The Australian today brings us the Newspoll quarterly aggregates, which combine all the Newspoll surveys between July and September to produce state and demographic breakdowns from credibly sized samples. As such, the headline national figure of 53-47 to Labor tells us nothing we didn’t know already, with the juiciest meat instead to be found in the state breakdowns:
• The demarcation between this quarter and the previous quarter aligns fairly neatly with the onset of New South Wales’ COVID-19 crisis in late June, so the results here are particularly noteworthy. Labor is credited with a 52-48 lead after a 50-50 result last quarter, a movement that skirts a 2.2% margin of error from a sample of 2057. This amounts to a swing to Labor of 3.8% compared with the 2019 election result, which if uniform would gain them the seat of Reid on a margin of 3.2%.
• The biggest movement since the previous quarterly poll is in Victoria, where Labor’s lead has blown out from 53-47 to 58-42. This is a 4.9% swing from the 2019 result, which if uniform would bag Labor the seats of Chisholm (a post-redistribution Liberal margin of 0.5%), Higgins (3.7%), Casey (4.6%) and Deakin (4.7%). The sample in this case is 1731 for a margin of error of 2.4%.
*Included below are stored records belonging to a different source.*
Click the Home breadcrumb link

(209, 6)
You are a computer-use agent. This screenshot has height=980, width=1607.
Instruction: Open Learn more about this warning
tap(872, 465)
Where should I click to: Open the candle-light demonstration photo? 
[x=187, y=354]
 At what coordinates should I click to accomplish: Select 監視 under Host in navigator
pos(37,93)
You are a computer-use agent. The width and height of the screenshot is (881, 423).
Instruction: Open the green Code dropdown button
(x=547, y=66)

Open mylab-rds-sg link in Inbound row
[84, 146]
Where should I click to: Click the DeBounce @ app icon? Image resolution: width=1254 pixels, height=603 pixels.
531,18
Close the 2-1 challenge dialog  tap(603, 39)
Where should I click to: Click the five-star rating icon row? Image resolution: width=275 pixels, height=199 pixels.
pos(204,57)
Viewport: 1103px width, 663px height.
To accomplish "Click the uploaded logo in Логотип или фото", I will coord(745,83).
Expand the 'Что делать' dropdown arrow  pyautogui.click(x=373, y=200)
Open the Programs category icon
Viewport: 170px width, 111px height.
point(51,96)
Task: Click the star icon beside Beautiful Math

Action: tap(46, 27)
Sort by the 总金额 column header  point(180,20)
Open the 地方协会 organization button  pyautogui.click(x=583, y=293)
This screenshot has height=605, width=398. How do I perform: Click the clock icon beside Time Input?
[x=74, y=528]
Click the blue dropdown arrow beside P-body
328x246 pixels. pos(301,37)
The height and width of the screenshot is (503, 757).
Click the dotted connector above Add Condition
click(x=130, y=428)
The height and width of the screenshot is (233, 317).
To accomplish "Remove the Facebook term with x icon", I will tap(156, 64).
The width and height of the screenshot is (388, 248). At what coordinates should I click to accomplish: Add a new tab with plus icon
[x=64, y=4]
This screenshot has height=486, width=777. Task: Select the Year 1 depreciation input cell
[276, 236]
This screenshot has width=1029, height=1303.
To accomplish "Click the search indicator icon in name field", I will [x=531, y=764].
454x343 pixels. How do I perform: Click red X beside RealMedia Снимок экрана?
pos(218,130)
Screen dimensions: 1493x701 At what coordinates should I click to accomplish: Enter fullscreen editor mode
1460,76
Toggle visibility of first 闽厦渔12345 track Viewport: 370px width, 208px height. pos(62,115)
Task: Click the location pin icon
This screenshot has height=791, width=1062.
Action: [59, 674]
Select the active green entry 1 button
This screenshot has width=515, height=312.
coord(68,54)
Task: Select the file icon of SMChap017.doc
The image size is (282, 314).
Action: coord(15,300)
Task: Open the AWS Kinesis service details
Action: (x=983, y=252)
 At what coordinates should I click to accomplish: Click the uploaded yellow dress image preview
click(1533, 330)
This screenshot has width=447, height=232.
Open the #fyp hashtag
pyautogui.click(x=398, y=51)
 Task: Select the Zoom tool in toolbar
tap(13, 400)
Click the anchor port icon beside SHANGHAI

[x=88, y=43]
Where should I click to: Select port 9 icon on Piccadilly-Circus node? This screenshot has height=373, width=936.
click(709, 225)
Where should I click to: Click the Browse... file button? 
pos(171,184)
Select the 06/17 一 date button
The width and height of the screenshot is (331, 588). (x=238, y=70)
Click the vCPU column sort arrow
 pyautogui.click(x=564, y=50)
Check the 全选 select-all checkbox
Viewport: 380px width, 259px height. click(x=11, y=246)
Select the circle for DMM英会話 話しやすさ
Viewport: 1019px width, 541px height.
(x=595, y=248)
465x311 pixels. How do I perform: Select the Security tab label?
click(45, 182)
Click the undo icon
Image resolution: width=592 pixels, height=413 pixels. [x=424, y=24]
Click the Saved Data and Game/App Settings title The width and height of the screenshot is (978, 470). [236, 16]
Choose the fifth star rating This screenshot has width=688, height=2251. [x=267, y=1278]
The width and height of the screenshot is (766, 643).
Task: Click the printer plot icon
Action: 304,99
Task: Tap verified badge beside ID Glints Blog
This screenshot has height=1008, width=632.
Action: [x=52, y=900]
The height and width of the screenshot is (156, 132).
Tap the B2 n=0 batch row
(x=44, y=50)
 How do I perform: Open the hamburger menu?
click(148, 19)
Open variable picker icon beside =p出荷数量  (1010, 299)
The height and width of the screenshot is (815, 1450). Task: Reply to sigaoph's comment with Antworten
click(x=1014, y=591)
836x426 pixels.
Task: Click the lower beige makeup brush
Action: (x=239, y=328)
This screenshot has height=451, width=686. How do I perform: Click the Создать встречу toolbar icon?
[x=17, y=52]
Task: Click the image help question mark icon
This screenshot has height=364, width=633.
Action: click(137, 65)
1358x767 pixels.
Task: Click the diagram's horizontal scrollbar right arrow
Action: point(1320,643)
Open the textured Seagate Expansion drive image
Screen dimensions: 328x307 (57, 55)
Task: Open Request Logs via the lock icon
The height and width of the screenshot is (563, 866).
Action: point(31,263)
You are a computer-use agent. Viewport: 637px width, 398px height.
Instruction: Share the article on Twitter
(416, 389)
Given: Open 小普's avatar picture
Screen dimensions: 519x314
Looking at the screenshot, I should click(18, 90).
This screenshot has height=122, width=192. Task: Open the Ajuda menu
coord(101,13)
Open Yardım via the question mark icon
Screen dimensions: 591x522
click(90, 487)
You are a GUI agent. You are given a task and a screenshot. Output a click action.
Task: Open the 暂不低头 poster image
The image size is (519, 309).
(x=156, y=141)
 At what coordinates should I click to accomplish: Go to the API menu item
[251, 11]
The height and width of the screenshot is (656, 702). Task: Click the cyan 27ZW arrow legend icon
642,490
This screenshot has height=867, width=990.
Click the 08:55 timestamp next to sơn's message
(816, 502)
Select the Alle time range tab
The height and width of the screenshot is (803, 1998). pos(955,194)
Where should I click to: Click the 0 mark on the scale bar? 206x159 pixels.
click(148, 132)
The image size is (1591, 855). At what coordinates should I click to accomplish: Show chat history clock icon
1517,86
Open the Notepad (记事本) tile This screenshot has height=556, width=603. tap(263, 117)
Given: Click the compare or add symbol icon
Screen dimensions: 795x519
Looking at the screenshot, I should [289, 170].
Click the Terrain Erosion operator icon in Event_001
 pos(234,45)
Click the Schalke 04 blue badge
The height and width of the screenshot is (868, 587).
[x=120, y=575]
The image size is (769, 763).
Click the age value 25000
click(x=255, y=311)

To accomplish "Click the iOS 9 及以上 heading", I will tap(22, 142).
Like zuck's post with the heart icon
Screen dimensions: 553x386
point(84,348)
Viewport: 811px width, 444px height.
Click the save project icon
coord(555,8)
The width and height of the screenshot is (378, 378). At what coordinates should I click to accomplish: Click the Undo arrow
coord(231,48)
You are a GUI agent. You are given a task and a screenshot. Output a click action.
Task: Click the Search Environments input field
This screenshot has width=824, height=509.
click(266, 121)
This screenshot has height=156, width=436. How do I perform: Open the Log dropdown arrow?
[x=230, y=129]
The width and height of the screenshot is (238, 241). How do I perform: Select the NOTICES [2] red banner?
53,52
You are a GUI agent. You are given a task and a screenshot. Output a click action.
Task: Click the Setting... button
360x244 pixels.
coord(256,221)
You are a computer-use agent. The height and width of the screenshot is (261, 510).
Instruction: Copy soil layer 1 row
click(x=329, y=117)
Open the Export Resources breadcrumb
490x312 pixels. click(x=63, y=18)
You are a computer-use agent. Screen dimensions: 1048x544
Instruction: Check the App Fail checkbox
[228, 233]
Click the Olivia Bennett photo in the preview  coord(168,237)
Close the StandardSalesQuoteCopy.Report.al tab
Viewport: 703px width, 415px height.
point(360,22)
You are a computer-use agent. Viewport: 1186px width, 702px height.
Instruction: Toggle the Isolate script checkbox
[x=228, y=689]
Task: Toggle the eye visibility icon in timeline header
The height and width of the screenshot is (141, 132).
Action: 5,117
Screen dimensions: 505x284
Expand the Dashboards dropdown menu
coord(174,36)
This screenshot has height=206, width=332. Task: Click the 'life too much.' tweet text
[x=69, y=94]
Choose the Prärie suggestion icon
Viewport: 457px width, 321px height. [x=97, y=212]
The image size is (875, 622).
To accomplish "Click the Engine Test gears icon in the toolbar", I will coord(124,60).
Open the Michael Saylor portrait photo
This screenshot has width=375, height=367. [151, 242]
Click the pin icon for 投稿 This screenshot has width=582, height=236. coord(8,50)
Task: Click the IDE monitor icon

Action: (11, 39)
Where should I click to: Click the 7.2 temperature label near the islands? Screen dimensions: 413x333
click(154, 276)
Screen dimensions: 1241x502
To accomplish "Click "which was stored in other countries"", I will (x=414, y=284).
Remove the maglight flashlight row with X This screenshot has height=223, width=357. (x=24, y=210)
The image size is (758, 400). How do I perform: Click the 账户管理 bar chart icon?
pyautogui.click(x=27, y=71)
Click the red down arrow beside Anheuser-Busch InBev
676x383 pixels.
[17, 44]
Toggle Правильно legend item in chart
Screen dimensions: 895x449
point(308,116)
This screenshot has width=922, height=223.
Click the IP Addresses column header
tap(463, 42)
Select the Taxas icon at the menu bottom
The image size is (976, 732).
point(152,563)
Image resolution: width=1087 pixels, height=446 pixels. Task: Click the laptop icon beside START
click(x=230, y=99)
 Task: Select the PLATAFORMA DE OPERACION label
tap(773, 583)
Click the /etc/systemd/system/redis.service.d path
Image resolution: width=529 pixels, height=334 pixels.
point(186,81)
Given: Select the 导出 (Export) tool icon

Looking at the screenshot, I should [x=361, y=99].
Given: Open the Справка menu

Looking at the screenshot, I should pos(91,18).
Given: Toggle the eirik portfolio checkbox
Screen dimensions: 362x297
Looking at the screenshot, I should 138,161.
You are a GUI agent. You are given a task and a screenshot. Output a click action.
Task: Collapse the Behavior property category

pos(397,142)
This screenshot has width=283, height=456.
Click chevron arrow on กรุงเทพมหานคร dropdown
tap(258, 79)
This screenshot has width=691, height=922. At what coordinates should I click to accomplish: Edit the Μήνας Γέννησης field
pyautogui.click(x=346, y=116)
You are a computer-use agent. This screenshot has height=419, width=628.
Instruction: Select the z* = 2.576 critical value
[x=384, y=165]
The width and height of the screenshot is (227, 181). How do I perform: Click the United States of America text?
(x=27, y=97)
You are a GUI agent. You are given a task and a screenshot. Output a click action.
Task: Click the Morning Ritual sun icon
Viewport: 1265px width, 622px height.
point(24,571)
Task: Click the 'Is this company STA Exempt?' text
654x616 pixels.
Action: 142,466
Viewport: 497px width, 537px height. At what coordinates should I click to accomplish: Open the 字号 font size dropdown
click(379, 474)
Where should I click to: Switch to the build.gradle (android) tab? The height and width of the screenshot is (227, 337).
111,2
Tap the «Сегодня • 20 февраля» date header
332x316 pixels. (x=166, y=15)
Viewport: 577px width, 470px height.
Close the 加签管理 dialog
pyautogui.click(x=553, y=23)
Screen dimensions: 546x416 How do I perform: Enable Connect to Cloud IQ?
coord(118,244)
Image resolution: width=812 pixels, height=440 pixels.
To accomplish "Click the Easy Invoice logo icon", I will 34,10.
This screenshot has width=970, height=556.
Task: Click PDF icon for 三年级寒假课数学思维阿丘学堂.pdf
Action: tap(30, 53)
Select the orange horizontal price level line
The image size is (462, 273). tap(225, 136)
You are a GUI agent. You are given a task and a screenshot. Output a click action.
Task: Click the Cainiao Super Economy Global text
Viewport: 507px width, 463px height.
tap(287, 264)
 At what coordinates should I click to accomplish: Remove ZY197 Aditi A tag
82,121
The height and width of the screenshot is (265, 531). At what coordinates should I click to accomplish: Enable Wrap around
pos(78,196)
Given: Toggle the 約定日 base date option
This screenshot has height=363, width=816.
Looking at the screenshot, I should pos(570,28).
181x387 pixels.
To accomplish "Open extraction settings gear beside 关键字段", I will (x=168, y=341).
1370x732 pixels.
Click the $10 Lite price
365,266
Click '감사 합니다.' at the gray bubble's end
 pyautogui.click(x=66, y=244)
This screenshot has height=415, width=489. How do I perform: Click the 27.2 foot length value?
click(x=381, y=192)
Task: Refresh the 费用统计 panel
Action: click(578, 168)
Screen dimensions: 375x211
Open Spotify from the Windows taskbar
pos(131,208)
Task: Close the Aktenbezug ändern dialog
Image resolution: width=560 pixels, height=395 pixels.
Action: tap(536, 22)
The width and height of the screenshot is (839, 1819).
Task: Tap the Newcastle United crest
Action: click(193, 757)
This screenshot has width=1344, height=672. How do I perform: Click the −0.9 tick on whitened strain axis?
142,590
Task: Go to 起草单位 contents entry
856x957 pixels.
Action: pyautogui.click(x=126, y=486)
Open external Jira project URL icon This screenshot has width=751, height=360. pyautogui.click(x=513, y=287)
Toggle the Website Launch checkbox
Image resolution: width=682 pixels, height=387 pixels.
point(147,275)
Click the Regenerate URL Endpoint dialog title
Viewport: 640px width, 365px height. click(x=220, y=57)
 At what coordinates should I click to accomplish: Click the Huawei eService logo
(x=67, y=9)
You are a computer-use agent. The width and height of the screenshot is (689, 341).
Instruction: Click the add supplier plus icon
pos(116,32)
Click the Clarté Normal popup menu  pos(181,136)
• Queensland provides the Coalition with its one ray of sunshine, with the Coalition credited with a two-party lead of 55-45, out from 53-47 last time. This nonetheless amounts to a 3.4% swing to Labor compared with their disastrous result in 2019, just barely enough to win them Longman (margin 3.3%) if uniform. The sample here is 1536, the margin of error 2.5%.
• Conversely, Western Australia remains the Coalition’s biggest headache, with Labor’s two-party lead edging out to 54-46 compared with 53-47 last quarter. This amounts to a swing to Labor of 9.6%, which would win them not only the relatively low-hanging fruit of Swan (post-redistribution Liberal margin 3.2%, with incumbent Steve Irons having announced on the weekend that he will not seek re-election), Pearce (5.2%) and Hasluck (5.9%), but push them up to the level of the rarely discussed seat of Tangney (9.5%). However, the sample here is notably smaller at 602, for a margin of error of 4%. This is because Newspoll juiced up its samples from the three largest states in last week’s poll to provide leadership and COVID-19 management ratings for the premiers.
• Labor leads 53-47 in South Australia, down from 54-46, for a swing to Labor of 2.3%, which exceeds the 1.4% margin in Boothby, the state’s one Liberal marginal. Here the sample was a modest 472, and the margin of error about 4.5%.
From the other demographic breakdowns, the big eye-opener is movement to Labor among older voters. This is reflected in a narrowing in the Coalition lead among the 65-plus age cohort from 65-35 to 59-41, and among retirees from 61-39 to 57-43, from robust sample sizes of around 1500 in each case. The results also show the Coalition holding its ground among those in the $100,000 to $150,000 income cohort while losing it among those poorer and richer.
The results are combined from four polls conducted between July 14 and September 18, with a combined sample of 6705.